Anonymous 0 Comments

Well, the basic idea is that scientific journals, much like scientists themselves, need to be supported somehow; staff need to be paid and distribution services maintained. There are various opinions as to how much that support should be when reviewers aren’t paid, but it is clear that somebody has to pay just to keep the lights and servers on if nothing else.

There are two basic approaches out there, both of which have been noted as imposing restrictions on the free flow of scientific information. In the classical model, the journals are supported by charging access fees, most commonly to universities and other institutions. This means that the process of submitting an article is free to the scientist, but the impact of their work is limited to those who can afford the subscription, which has been said to limit the access of scientists in the developing world to cutting-edge research and effectively locks individual laypeople, including “independent researchers” and “citizen scientists” out of the field entirely.

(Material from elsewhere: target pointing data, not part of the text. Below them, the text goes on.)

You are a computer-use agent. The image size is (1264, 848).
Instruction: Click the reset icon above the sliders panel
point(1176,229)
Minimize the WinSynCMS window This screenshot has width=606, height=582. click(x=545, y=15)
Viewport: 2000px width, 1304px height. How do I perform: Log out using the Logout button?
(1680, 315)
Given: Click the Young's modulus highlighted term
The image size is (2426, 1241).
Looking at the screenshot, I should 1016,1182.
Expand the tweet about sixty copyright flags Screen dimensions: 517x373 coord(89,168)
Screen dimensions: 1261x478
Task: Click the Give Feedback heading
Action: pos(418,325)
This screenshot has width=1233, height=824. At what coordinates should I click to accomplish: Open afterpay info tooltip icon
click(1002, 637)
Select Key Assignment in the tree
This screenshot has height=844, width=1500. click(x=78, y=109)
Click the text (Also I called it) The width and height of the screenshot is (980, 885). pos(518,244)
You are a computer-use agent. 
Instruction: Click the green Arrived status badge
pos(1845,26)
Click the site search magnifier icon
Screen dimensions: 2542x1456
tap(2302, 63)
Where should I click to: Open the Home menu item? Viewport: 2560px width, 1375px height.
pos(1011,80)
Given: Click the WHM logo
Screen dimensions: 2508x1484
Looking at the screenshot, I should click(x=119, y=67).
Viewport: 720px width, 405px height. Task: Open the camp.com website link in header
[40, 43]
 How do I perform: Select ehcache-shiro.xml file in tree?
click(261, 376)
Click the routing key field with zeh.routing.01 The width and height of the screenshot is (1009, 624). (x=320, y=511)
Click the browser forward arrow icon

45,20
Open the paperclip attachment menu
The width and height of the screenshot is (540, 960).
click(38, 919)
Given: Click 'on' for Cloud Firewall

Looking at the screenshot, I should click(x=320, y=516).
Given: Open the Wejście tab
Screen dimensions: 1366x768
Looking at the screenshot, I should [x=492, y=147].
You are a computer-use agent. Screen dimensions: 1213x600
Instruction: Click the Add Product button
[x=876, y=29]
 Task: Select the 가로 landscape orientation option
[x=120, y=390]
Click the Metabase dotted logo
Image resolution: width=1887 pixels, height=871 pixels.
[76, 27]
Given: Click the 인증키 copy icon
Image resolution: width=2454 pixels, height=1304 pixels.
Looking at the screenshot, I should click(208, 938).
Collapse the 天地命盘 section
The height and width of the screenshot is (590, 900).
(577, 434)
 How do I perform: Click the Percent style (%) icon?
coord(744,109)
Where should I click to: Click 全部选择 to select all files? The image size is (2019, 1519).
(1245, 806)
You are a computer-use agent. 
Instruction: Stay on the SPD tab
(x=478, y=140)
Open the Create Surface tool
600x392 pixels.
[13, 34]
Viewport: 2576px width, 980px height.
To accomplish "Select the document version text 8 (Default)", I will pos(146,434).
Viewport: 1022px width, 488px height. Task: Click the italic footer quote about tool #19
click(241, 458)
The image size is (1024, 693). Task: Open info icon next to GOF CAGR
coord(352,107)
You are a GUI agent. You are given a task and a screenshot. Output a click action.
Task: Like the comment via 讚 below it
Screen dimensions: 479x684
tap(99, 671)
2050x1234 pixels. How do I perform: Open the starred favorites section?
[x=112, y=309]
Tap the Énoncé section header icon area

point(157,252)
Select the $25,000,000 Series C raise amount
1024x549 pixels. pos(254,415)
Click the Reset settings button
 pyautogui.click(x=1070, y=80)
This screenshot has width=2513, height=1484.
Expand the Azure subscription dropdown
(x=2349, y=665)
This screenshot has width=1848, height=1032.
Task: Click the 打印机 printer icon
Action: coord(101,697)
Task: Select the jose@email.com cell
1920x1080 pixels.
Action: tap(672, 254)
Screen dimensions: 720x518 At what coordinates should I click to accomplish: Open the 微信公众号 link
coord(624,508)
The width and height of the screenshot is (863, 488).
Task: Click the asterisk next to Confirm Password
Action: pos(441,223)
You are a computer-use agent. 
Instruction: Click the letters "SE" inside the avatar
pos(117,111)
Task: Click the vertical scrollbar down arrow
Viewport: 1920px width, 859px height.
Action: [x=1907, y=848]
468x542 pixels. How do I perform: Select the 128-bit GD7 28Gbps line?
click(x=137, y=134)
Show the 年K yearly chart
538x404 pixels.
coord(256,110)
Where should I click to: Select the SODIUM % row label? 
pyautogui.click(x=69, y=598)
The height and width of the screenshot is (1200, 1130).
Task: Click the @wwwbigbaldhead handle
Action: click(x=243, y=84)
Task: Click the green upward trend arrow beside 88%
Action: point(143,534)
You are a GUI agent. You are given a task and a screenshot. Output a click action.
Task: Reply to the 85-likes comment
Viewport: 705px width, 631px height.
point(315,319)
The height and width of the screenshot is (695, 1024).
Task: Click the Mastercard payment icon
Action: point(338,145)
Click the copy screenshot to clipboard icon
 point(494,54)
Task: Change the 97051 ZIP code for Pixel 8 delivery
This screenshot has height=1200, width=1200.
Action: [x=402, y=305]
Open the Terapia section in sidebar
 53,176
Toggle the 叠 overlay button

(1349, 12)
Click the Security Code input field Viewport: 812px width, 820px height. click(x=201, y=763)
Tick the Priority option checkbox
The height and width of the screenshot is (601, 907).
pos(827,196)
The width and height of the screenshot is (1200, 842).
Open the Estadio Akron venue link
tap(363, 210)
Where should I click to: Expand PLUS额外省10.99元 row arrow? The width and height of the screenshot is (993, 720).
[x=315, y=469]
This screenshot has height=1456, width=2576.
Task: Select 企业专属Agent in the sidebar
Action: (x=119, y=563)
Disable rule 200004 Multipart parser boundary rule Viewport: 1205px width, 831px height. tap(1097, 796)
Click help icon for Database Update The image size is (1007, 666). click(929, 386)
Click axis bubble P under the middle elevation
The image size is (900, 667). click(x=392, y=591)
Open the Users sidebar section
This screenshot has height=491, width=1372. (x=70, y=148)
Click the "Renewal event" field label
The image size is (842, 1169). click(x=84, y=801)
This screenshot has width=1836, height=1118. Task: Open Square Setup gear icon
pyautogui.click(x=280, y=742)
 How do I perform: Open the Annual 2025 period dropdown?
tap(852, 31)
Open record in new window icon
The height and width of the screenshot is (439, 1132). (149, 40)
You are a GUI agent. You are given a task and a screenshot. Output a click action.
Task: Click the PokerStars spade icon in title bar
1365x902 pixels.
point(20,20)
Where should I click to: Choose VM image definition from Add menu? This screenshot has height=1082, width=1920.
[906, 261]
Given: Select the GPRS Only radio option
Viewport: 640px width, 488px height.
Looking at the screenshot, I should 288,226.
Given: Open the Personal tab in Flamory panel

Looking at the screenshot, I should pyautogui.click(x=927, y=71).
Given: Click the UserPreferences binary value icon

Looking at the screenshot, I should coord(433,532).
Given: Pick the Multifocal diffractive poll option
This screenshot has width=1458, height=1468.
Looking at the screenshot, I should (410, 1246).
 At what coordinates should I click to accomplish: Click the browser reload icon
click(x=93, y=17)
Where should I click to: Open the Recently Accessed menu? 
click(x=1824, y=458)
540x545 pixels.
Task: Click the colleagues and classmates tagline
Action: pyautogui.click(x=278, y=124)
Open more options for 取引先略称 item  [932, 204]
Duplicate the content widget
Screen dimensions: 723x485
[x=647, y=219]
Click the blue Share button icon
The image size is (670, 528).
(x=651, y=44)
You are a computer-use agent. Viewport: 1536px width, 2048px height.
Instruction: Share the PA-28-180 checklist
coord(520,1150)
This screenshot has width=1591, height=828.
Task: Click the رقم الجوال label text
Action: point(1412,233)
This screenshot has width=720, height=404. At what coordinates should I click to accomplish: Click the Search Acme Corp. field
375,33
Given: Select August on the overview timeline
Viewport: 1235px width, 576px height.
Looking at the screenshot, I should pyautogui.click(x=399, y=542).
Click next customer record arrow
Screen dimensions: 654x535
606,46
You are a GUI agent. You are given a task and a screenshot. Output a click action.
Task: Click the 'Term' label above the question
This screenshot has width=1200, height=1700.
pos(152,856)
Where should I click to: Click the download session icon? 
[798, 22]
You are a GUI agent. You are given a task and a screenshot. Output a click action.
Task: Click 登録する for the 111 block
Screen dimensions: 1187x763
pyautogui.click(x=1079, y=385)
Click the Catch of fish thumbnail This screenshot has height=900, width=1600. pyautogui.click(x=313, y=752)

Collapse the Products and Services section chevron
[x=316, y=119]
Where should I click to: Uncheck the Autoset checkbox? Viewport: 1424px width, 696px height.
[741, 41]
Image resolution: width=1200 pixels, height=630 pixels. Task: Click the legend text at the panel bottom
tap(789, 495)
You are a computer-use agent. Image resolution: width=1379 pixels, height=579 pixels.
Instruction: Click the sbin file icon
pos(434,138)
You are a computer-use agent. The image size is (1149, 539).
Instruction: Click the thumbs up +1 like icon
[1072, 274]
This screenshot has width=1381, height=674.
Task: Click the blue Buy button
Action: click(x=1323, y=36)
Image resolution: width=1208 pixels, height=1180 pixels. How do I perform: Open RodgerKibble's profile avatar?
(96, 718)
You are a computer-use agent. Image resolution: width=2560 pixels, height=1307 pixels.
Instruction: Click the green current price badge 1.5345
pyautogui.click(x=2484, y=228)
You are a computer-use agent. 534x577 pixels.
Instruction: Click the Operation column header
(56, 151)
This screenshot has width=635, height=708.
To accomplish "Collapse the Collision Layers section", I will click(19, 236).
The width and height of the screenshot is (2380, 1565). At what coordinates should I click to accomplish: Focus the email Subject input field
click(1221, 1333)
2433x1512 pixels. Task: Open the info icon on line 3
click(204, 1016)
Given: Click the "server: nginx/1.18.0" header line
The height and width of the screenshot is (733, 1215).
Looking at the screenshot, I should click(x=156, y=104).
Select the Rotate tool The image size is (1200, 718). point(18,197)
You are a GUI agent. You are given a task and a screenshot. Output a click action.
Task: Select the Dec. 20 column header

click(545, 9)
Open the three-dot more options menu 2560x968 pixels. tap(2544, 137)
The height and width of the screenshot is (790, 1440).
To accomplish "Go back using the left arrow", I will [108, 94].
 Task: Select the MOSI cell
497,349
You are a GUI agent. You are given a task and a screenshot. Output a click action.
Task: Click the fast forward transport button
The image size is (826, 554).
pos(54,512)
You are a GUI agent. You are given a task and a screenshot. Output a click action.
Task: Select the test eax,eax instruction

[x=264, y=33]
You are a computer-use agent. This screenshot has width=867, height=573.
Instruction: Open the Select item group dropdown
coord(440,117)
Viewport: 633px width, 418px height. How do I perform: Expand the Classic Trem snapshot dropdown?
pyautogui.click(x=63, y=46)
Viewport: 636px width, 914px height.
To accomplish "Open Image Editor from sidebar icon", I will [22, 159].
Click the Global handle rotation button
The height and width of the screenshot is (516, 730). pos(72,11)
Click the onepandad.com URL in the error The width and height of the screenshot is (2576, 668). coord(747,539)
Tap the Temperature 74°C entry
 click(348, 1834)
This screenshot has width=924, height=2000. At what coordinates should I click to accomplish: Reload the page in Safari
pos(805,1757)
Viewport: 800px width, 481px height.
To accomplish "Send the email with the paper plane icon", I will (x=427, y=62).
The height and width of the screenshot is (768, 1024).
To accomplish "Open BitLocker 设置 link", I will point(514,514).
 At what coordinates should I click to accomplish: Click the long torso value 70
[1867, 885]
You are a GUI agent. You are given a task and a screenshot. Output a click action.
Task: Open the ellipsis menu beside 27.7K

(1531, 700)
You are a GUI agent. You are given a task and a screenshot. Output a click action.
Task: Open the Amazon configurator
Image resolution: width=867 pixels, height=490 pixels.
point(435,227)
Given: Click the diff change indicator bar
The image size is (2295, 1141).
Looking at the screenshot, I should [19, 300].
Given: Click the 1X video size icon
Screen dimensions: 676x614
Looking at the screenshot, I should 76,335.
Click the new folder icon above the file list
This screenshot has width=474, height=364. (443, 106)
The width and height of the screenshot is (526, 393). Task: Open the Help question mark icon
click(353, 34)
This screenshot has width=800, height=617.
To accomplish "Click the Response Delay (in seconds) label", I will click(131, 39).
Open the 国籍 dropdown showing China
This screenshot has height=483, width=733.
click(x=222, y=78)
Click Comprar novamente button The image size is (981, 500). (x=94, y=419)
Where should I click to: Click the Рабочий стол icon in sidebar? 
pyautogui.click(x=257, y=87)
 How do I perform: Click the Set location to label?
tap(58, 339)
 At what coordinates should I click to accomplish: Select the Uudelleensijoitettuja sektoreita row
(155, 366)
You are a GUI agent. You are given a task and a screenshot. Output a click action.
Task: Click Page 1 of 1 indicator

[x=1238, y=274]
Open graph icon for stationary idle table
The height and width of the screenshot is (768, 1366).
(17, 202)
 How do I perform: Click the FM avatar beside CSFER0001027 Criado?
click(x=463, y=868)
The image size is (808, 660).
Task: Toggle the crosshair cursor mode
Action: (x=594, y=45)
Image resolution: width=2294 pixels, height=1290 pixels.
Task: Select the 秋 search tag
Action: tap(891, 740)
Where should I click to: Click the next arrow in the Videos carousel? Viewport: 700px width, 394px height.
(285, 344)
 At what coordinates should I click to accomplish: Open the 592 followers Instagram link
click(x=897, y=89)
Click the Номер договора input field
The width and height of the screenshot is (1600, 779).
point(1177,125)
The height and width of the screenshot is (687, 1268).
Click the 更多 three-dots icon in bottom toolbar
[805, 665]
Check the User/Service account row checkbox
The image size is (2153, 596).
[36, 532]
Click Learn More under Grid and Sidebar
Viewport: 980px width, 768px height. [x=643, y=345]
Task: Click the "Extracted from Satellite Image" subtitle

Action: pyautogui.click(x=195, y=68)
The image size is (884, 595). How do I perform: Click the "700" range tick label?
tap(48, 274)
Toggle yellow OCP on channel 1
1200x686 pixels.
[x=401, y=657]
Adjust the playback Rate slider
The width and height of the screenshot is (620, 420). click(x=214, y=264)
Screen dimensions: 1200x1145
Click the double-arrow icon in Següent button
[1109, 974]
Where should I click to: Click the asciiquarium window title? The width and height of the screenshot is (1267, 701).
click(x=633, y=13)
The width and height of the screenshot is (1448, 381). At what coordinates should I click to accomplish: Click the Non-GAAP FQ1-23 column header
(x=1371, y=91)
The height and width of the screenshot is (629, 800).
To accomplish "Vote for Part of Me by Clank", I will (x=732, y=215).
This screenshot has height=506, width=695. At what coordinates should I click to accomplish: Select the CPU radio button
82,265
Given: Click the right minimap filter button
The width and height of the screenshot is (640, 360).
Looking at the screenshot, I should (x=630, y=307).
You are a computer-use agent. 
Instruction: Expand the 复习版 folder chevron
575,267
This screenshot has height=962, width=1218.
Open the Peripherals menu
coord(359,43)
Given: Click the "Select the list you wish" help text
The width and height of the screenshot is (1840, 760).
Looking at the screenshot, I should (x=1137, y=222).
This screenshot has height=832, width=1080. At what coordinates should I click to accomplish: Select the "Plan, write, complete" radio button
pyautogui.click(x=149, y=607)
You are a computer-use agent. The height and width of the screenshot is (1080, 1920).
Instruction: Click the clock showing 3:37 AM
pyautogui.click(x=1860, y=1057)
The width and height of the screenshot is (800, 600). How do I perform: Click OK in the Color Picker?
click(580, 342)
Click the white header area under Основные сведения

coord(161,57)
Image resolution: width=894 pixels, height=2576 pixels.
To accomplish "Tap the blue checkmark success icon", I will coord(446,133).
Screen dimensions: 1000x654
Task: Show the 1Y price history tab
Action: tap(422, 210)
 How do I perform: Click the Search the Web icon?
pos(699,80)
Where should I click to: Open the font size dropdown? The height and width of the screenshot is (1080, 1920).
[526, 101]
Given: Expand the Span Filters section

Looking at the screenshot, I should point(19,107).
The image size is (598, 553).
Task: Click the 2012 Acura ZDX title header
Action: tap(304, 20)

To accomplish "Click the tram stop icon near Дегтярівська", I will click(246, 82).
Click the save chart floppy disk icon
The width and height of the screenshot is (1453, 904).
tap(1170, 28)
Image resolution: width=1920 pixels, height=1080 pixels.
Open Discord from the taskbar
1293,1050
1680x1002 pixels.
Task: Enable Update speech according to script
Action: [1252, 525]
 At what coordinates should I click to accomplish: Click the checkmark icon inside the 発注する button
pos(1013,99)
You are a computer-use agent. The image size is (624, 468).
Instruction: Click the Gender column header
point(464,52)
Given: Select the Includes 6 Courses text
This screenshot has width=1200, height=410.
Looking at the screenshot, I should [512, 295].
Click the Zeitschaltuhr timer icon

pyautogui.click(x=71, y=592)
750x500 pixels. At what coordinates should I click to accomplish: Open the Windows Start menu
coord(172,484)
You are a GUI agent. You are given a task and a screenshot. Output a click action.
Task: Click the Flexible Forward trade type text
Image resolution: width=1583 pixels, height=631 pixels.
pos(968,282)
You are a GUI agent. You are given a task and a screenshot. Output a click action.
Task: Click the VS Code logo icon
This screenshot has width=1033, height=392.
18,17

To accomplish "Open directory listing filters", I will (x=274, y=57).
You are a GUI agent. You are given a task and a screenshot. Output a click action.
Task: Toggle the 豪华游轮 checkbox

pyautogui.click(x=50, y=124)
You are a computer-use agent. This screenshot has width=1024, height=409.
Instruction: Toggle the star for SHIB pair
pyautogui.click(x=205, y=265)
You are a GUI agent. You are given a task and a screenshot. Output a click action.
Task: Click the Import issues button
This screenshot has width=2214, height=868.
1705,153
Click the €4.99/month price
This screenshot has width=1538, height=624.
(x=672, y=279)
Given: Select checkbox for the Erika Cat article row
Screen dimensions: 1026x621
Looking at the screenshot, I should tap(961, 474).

Open access journals, on the other hand, make their results freely available to everyone by charging scientists publication fees. Critics point to two knock-on effects of this practice as especially deleterious: one, it creates an incentive for the journals to be less selective in order to get more publication fees. Two, it means that scientists have to choose between publishing open access and spending their budgets doing more research.

The idea of government funding of journals by buying bulk subscriptions is that neither the readers nor the authors are now economically disincentivized from maximizing both their scientific literacy and the impact of their work. Whether it will have any real benefits remains to be seen.